*** SOURCE DATA Section Begins ***
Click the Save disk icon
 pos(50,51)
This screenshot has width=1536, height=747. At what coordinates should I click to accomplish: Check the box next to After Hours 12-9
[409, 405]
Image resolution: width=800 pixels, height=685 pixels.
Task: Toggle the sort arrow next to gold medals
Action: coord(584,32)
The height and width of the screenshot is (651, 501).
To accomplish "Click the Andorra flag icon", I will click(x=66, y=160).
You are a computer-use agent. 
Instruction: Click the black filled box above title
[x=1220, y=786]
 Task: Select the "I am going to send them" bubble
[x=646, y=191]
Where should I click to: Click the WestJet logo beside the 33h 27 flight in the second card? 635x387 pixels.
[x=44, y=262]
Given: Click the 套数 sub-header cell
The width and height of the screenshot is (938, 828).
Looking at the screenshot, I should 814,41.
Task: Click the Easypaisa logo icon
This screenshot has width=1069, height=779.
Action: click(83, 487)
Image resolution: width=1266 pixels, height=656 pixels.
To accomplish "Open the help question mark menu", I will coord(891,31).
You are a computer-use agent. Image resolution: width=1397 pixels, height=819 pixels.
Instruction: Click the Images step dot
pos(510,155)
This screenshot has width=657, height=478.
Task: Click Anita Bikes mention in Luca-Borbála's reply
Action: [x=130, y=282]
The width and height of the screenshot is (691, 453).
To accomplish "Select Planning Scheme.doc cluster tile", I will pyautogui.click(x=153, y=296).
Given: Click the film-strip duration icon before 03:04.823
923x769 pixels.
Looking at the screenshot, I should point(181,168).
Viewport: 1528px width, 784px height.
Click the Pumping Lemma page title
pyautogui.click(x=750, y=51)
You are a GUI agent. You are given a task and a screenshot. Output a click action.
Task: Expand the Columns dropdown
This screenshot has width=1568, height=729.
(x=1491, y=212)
*** SOURCE DATA Section Ends ***
◆ **WHAT TO PRODUCE**
The data, all of it, should be transcribed exactly.

◆ **ANSWER TO THIS EXERCISE**
Click the Save disk icon
 pos(50,51)
This screenshot has width=1536, height=747. At what coordinates should I click to accomplish: Check the box next to After Hours 12-9
[409, 405]
Image resolution: width=800 pixels, height=685 pixels.
Task: Toggle the sort arrow next to gold medals
Action: coord(584,32)
The height and width of the screenshot is (651, 501).
To accomplish "Click the Andorra flag icon", I will click(x=66, y=160).
You are a computer-use agent. 
Instruction: Click the black filled box above title
[x=1220, y=786]
 Task: Select the "I am going to send them" bubble
[x=646, y=191]
Where should I click to: Click the WestJet logo beside the 33h 27 flight in the second card? 635x387 pixels.
[x=44, y=262]
Given: Click the 套数 sub-header cell
The width and height of the screenshot is (938, 828).
Looking at the screenshot, I should 814,41.
Task: Click the Easypaisa logo icon
This screenshot has width=1069, height=779.
Action: click(83, 487)
Image resolution: width=1266 pixels, height=656 pixels.
To accomplish "Open the help question mark menu", I will coord(891,31).
You are a computer-use agent. Image resolution: width=1397 pixels, height=819 pixels.
Instruction: Click the Images step dot
pos(510,155)
This screenshot has width=657, height=478.
Task: Click Anita Bikes mention in Luca-Borbála's reply
Action: [x=130, y=282]
The width and height of the screenshot is (691, 453).
To accomplish "Select Planning Scheme.doc cluster tile", I will pyautogui.click(x=153, y=296).
Given: Click the film-strip duration icon before 03:04.823
923x769 pixels.
Looking at the screenshot, I should point(181,168).
Viewport: 1528px width, 784px height.
Click the Pumping Lemma page title
pyautogui.click(x=750, y=51)
You are a GUI agent. You are given a task and a screenshot. Output a click action.
Task: Expand the Columns dropdown
This screenshot has width=1568, height=729.
(x=1491, y=212)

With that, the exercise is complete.